Finnish pension providers show strength in recession
FINLAND - Finanssivalvonta, the Finnish Financial Supervisory Authority (FIN-FSA), has claimed the country's financial sector could cope with a "very severe recession", following the results of stress tests on the capital adequacy of banks and pension insurance companies.
The FIN-FSA admitted in this scenario the capital adequacy buffers in the financial sector would shrink, but said they "would withstand losses".
It added: "As a rule, the capital adequacy of authorised pension providers is at a good level. Their capital adequacy situation was eased by an Act on temporary amendments of the provisions on capital adequacy that was introduced at the end of 2008." This allowed the pension funds flexibility to avoid the need to sell-off equity holdings. (See earlier IPE article: Finnish funds prepare for relaxed solvency rules)
The organisation, which was formed in January through the merger of the Financial Supervision Authority and the Insurance Supervisory Authority, said the financial crisis meant insurance companies' investment activities were "largely unprofitable in 2008", but added the situation had improved in line with the recovery of the securities markets. (See earlier IPE article: Finland to merge supervisory authorities)

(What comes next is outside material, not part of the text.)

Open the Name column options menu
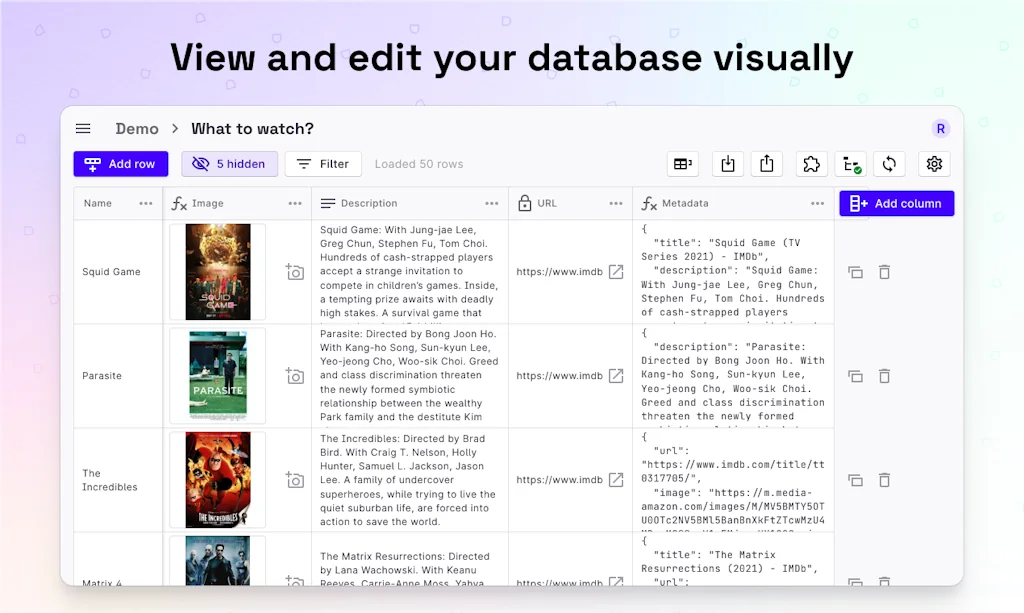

"The risk-taking of FIN-FSA's supervised entities has decreased compared to levels prior to the financial crisis, as the proportion of equity investments to total investments has fallen," it stated.
Anneli Tuominen, director general of FIN-FSA, said: "The stability of the Finnish financial system would not be threatened; not even if the economic development in 2010-2011 were to turn out clearly weaker than forecasted."
Latest figures from FIN-FSA showed at the end of March 2009 that the overall asset allocation of pension insurance companies - in relation to calculations of the solvency margin - comprised 53.5% in bonds, 14.4% in real estate, just 15.3% in shares, 6.6% in money market instruments and the remainder in miscellaneous investments.
In comparison, company pension funds reported a slightly higher allocation to equities of 21.4%, while bonds made up 42.8% of their portfolios and money market instruments accounted for 22% of assets invested, with 8% in real estate and the remainder held in other assets.
Industry-wide pension funds had a greater weighting to real estate investments with an average 35.1% allocation, while bonds amounted to 28.2% of assets, money market instruments were worth 13.3% and shares made up 20.9% of the portfolio, with the remainder in other investment classes.